10min:

E. A. POPOV, R. E. BOLTNEV, E. B. GORDON, A. A. PELMENEV, Institute of Energy Problems of Chemical Physics, Russian Academy of Sciences, 142432, Chernogolovka, Moscow Region, Russia; YU. A. DMITRIEV, A.F. Ioffe Physico-Technical Institute, St. Petersburg, 194021, Russia; A. WEIS, S. LANG, Institute of Applied Physics, Bonn University, 53115 Bonn, Germany.

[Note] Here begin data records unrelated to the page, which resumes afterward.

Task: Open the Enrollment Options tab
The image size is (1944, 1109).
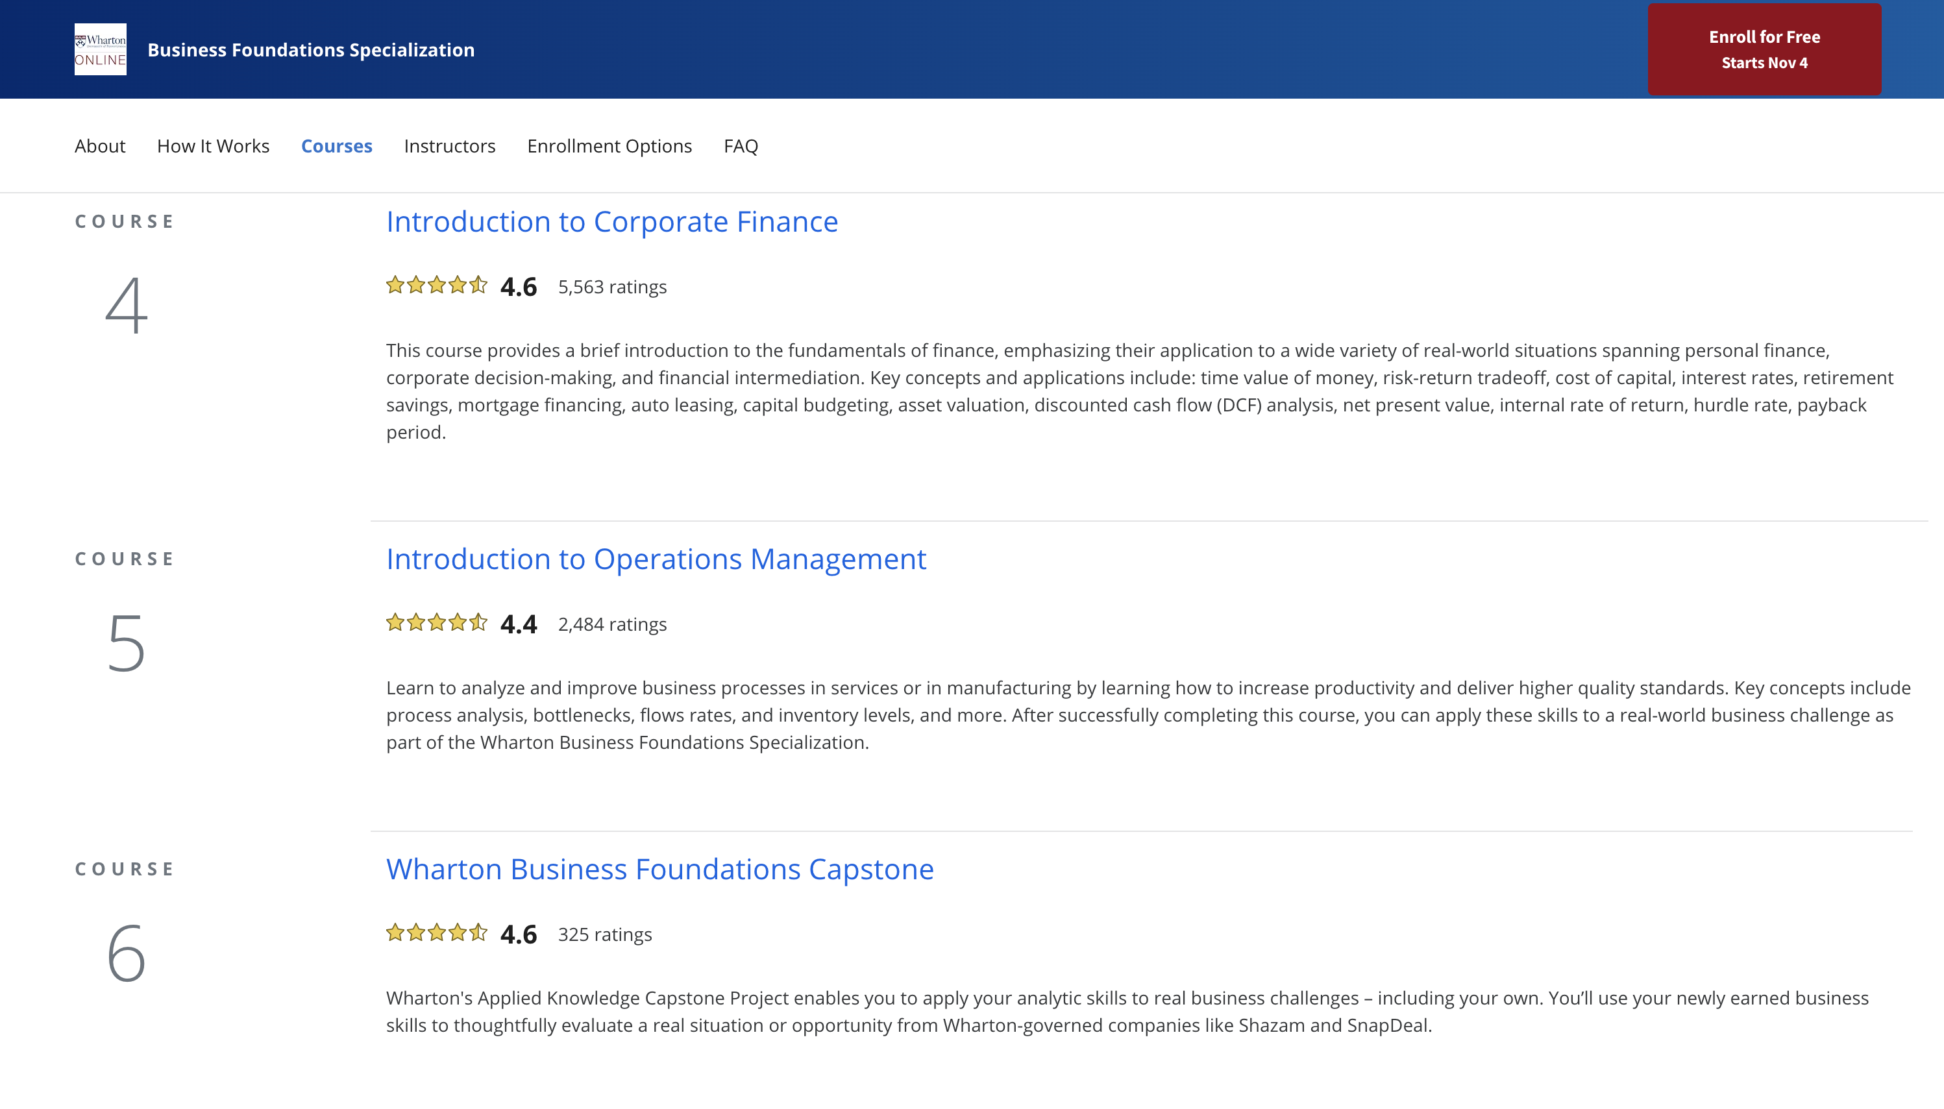Action: [609, 145]
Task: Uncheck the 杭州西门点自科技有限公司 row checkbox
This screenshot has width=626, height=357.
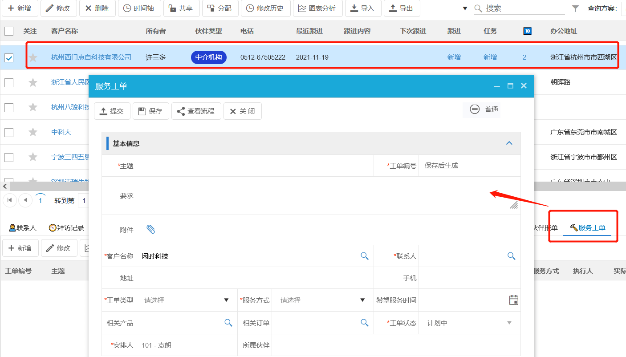Action: click(x=9, y=57)
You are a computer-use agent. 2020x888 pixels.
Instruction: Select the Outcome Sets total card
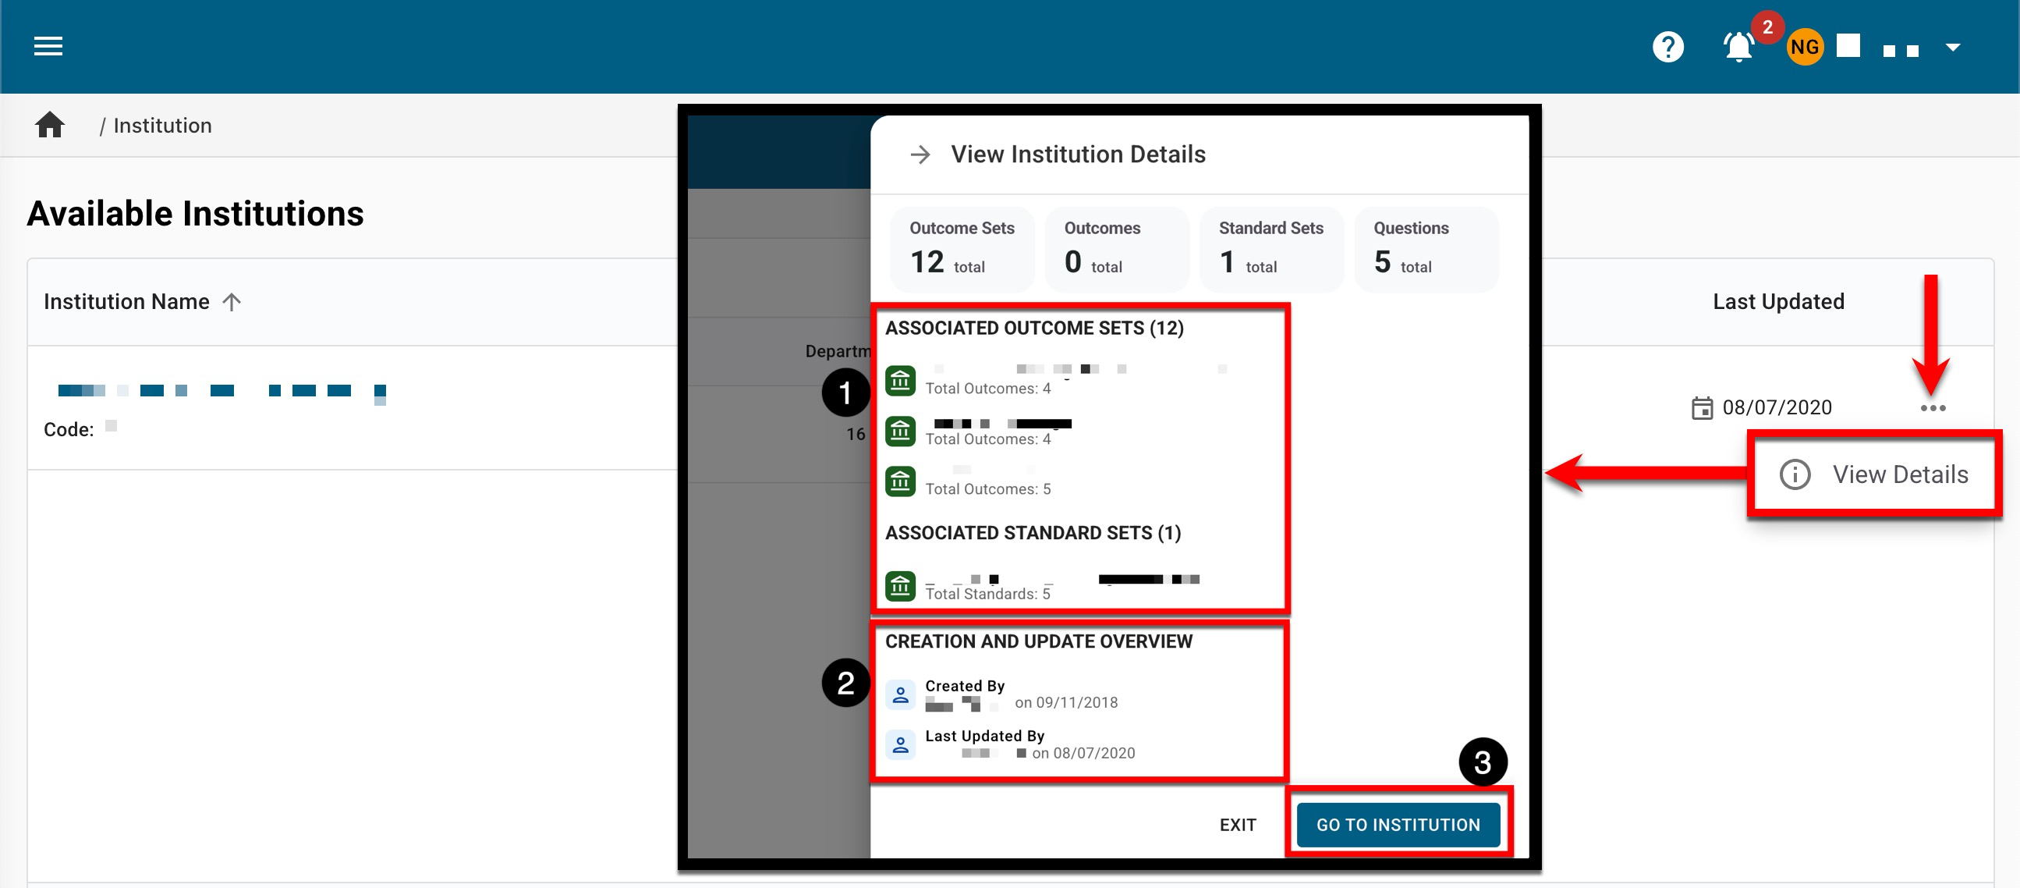click(961, 249)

Metastable N(²D) atoms are stabilized in an aerogel-like medium, soaked by superfluid helium (HeII), and called Impurity-Helium Solid (IHS), showing strong thermoluminescence in the range of 1.4 to 4.0 K on the ²D-⁴S transition (523 nm). Even slight increase in temperature (less than 100 mK) leads to significant rise in luminescence. We used IHS as a specific optical bolometer for monitoring of magnetic resonance (ODMR) of paramagnetic atoms, trapped in IHS and detected for the first time ODMR of ground state N(⁴S) atoms upon CW microwave incident on the sample and slow sweep of magnetic field. On passing through resonance the sample absorbed microwave radiation and, as a result of spin-lattice relaxation was heated large enough for excitation of luminescence and optical detection of magnetic resonance.

Recently we have managed to excite blue luminescence of Kr- and Ar- IHS samples, containing diluted amounts of atomic nitrogen by applying a short heat pulses to the sample directly in HeII. The observed luminescence was found to decay at 427 nm with characteristic time less than 10 msec. We have been improving the sensitivity of this ODMR approach by employing a pulsed microwave radiation with subsequent synchronous detection of luminescence.

The method proposed is expected to be universal for optical monitoring of magnetic resonance of any paramagnetic species, trapped in IHS due to non-specific nature of excitation of luminescence.